Слово «кашники» по случайному совпадению оказывается очень близким ко всем известному «однокашники». Забавно, но эти два слова, независимо от своей этимологии, дружны по своему смыслу. И совсем не в смысле каши, употреблённой вместе с товарищами из одного котелка, а в смысле твоей учёбы в этой своеобразной школе жизни, такой же, как и во всех твоих предыдущих «школах».
И пока ты уговариваешь себя, что вчерашняя жизнь не имеет к сегодняшней никакого отношения, тебе настойчиво дают понять, что это не совсем так, а местами и совсем не так… Звуковая атмосфера «на передке» наполнена отдалённой стрелкотнёй, свистящими звуками летающих снарядов и визжащими звуками украинских коптеров. Над головой иногда летает ещё чёрт знает что… Что-то загадочное и непонятное. Русских коптеров в воздухе очень мало. Наши рэбовцы тоже где-то есть, но толку от них всё равно мало. А вражеские «птички» заё…ывают своей привычной наглостью и активностью.

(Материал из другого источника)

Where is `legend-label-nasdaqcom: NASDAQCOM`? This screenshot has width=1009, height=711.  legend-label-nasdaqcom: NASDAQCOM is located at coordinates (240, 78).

Во всём этом какофоническом концерте начинает выделяться кто-то большой и незримый, играющий на огромных ударных инструментах, отбивающий ритм войны звуками «выходов» снарядов и их прилётов: бах-бабах. И всё это мог бы, наверное, услышать композитор Вагнер. Но он слишком давно закрыл свои глаза и вообще, и на подобную безумную оркестровку его произведений в частности. А мы играли и сами слушали эту великую музыку просто потому, что были его настоящим «оркестром», «музыкантами Вагнера».
Здесь меня окружали люди, каждый из которых сделал свой выбор, и этот выбор уже нельзя отменить, потому что мы оказались на войне. Война – это убийство и грязь. И смерть в этой грязи… К трупам на войне привыкаешь быстро, и быстро меняешь все свои представления о свойствах человеческой жизни. Тут, как нигде, можно увидеть, насколько человек хрупок и телесно жалок. Война сразу показывает эту великую и неопровержимую реальность, подавляя и не позволяя спорить.
Здесь никому не нужно морозиться и бегать глазами при виде трупов людей, оставленных без опознания и погребения. Они могут лежать на развороченной взрывами земле по одному и кучками, как выброшенные на помойку старые манекены, застывшие в нелепых позах с неправдоподобно вывернутыми ногами и растопыренными руками. Некоторые из них могут казаться просто уснувшими в своих земляных лежанках. Но их сон вечный и не предполагает никакого пробуждения.